There were also flinty looks on the faces of the Chimerae, but such was their normal expression, so it was hard to say if they noticed the change of wardrobe. The Nymphs did not look bitter, but merely envious in an innocent fashion: and two of them, girls nubile and perfect in beauty, with yellow skins and shining black hair, tiptoed closer to the celebration of fabric and tried to stroke the stray scarf or pelisse that fluttered to the mats.

Menelaus deduced the reasons the Blue Men had returned the garb. First, Witch biometric was more sensitive to changes in costume than other races, so the recognition cameras in the Tomb were more likely to let pass a Witch in the same ritual garb he wore when he was interred. Second, by showing favoritism to an historically early group the later groups knew and disliked (for historical memory runs long), the Blue Men introduced an aggravating element of jealousy to hinder a unified conspiracy of the prisoners against them. Both reasons suggested that the Blue Men intended a very serious assault on the Fourth Door, no doubt with a backup plan involving war machines and siege equipment in case the boasts of Larz proved hollow.

This meant time was short.

Menelaus tried to catch caught Mickey’s eye, but that worthy was preoccupied passing out their robes to the delighted men and women of the Witch era.

The Witches retained a modesty custom, and so each man removed to his tent to change clothes. Mickey, however, was too impatient to climb back in his beloved robes, and so by pantomime he beckoned the Nymphs over to him.

Their names were Aea, Daeira, Ianassa, and Thysa, and they ranged from achingly sweet-faced to breathtakingly lovely to maddeningly voluptuous. All wore their hair to waist length or longer, and within the shadowed eaves of their bangs, their eyes were as mysterious and exquisite as the eyes of a tigress at midnight, when her pupils are bright as dark mirrors and round as the moon. To watch them walk was to see the music of flute, viols, and clashing bangles woven in song.

Smiling softly, with flowers of several hues grown from cooking coffins in their coiffures, swaying on silent steps, they came.
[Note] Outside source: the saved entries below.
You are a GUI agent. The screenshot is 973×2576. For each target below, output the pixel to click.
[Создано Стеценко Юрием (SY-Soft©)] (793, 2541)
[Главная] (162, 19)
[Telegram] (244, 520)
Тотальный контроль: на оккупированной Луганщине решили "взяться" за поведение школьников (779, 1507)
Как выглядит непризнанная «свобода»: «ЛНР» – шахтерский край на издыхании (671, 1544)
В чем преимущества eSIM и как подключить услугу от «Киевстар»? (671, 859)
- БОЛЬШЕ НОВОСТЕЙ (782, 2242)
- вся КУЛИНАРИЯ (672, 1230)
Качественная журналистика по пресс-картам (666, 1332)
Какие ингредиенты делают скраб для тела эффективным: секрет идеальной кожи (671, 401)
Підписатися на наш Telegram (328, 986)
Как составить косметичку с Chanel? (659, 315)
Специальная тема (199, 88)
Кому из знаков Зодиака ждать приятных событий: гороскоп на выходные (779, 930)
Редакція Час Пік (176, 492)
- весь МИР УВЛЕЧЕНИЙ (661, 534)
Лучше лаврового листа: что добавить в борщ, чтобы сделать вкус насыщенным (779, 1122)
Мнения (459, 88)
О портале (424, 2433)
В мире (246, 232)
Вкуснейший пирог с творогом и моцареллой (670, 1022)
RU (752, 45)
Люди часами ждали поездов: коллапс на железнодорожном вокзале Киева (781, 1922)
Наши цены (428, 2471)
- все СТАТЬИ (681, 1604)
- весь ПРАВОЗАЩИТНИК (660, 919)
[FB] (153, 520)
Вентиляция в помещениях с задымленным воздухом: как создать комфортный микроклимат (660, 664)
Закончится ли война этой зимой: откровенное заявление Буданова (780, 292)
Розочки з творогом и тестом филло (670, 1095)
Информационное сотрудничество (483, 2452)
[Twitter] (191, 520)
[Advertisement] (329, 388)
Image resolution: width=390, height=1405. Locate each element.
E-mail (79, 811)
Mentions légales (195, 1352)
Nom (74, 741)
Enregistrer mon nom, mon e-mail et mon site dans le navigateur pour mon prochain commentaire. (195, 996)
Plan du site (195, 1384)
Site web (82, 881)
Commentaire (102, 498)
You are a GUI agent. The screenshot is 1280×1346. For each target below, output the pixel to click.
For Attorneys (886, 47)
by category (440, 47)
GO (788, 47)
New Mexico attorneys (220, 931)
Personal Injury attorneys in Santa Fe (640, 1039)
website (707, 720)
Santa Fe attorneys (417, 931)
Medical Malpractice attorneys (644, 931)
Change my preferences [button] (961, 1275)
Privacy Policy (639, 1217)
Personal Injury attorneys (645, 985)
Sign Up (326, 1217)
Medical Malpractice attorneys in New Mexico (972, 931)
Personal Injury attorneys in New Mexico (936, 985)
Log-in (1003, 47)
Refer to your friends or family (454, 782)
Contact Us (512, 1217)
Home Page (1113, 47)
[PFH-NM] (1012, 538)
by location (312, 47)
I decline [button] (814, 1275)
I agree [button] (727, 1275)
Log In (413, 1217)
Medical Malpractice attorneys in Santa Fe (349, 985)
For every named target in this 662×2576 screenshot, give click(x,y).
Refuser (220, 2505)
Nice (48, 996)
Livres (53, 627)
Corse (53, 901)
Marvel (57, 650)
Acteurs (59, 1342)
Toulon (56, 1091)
Mickey had them turn their backs and hold up the straw floor mats behind them, to screen his vast bulk while he changed garments. They giggled, peered over their shoulders, and made sly rhymes to one another in their soft tongue. Mickey rewarded them with smiles and pinches on the cheek and with the voluminous silk of his undertunic, a vast enough fabric that, with a little clever work with needle and thread, they could all have silk blouses reaching at least to midthigh.

The Nymphs were kissing and fondling and petting Mickey, cooing their thanks in their melodic language, and the rest of the mess tent looked on in various shades of wonder or disgust, when Montrose walked through the midst of the warmly scented Nymph flesh, avoiding the various curves and elbows and clouds of lustrous black hair, took Mickey by the elbow, and guided him out of the mess tent into the snow.

The robes were splendid: chasuble; stole; maniple; burse in silks so black, they seemed almost purple; satins as scarlet as spurting blood, trimmed in the fur of winter ermine; sleeves long enough to sweep the ground with cuffs deep enough to hide a pumpkin; cinctures with tassels as long; shoes with points as curled a ram’s horn—and over all, inscribed with Icelandic runes, uncial elf-script, zodiacal, and esoteric signs, Solomonic seals circled by Latinate incantations and Monument hieroglyphs, trimmed in a geometric galloon. On his broad back was a shape of the cabalistic tree of life in colored thread, surrounded by Chinese trigrams, and an endless pattern of woven mazes.